[TEXT BLOCK Boundary: Start]

Doubts Persist on Syria Chem Probe as U.N. Team Reaches Damascus

A 20-person U.N. team reached Damascus on Sunday to assess the veracity of claims that chemical arms have been employed in Syria's civil war, the Associated Press reported.

The group is expected to launch its investigation on Monday, according to comments released by U.N. Secretary General Ban Ki-moon's office. U.N. officials have said the probe will steer clear of assigning blame for any chemical strikes in the Syrian conflict, which have resulted in upwards of an estimated 100 deaths. Conventional attacks in the two-year-old civil war have claimed more than 100,000 lives.

Inspectors are to travel to the town of Khan al-Assal, the site of an alleged March 19 sarin nerve gas attack that President Bashar Assad’s regime has blamed on rebel forces. The opposition, in turn, has pinned the reported strike on the government, the New York Times reported on Sunday.

The other two inspection sites remain undisclosed, but diplomats previously identified them to Agence France-Presse as Ataybah, where a chemical attack is alleged to have taken place in March, and Homs, reportedly the target of a chemical assault last December.

A Syrian diplomat said the government wants "this team to find facts on ground, especially about what happened in Khan al-Assal." Damascus is unaware of "any other cases" of chemical arms use in the country, Syrian Deputy Foreign Minister Faisal Mekdad told AP.

[TEXT BLOCK Boundary: End]

- THE TASK
Could you continue the news report about the U.N. chemical weapons inspectors arriving in Damascus, starting right after its last sentence?

[DATASET CONTENT Boundary: Start]

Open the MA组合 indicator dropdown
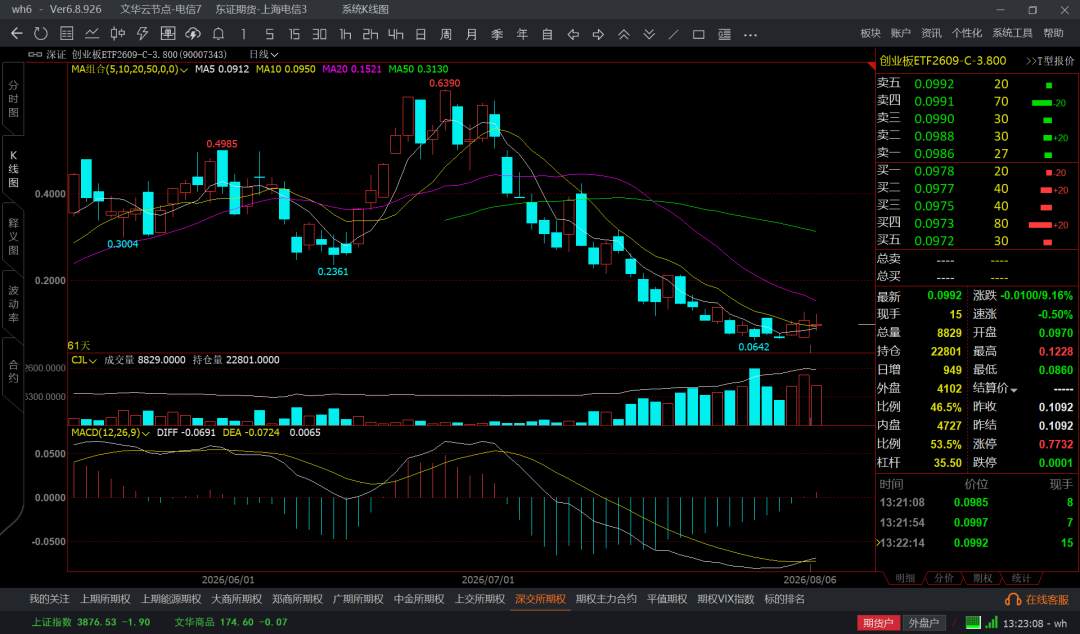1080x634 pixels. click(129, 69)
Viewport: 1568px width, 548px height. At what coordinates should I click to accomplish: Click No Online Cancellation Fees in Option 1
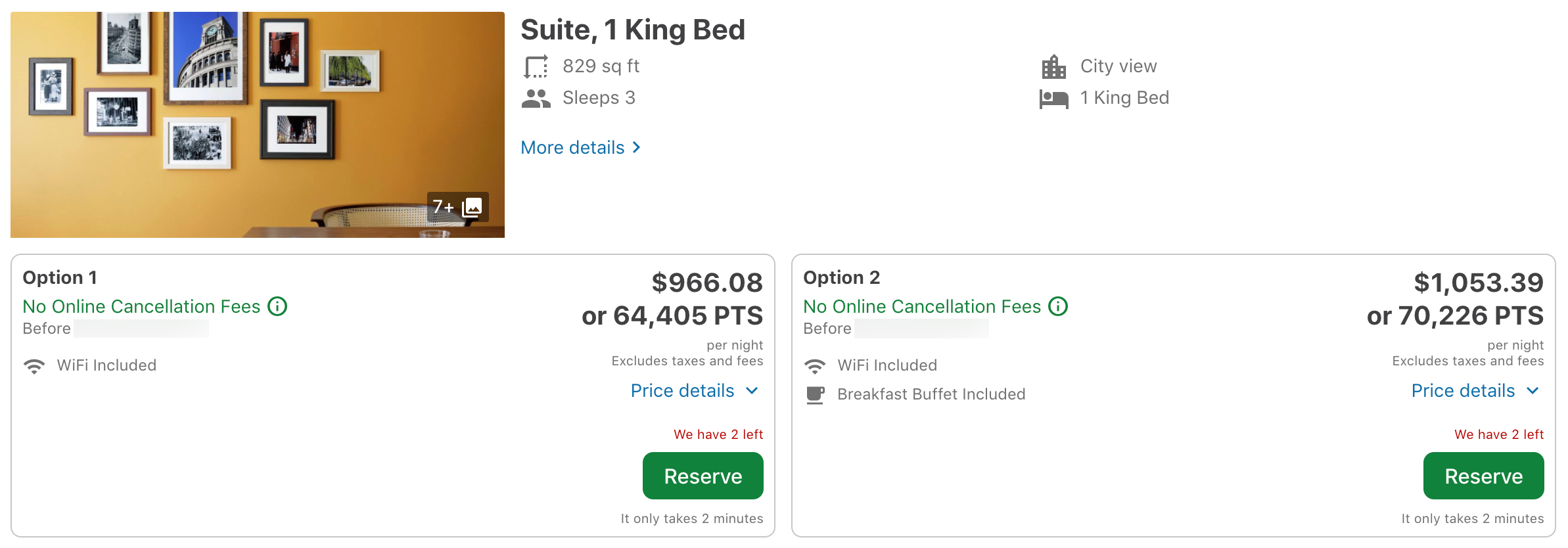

[DATASET CONTENT Boundary: End]

- RESPONSE TO THIS TASK
France, the United Kingdom and United States have submitted data tying incidents of chemical-weapon use to the Syrian government, and the Obama administration linked its June announcement of plans to arm opposition fighters with findings that Assad's forces had carried out sarin nerve agent strikes. Syrian resistance members and regional envoys said U.S. arms had yet to reach any rebels, the Los Angeles Times reported on Saturday.

Louay Meqdad, spokesman for the rebels' Western-backed Supreme Military Council, argued that the Syrian government would likely try to lead chemical investigators astray, AP reported.

"This regime that has done everything from changing signs with the names of areas to fabricating evidence with past delegations will do the same with this one," he said.

The conflict's shifting battle lines have raised questions about the safety of the U.N. investigators, the New York Times reported. Opposition forces have promised the U.N. team access to Khan al-Assal, which they captured in July, according to a rebel commander who spoke to the newspaper under a pseudonym. The insider said he and other rebels fear the U.N. inspectors are Assad regime "conspirators."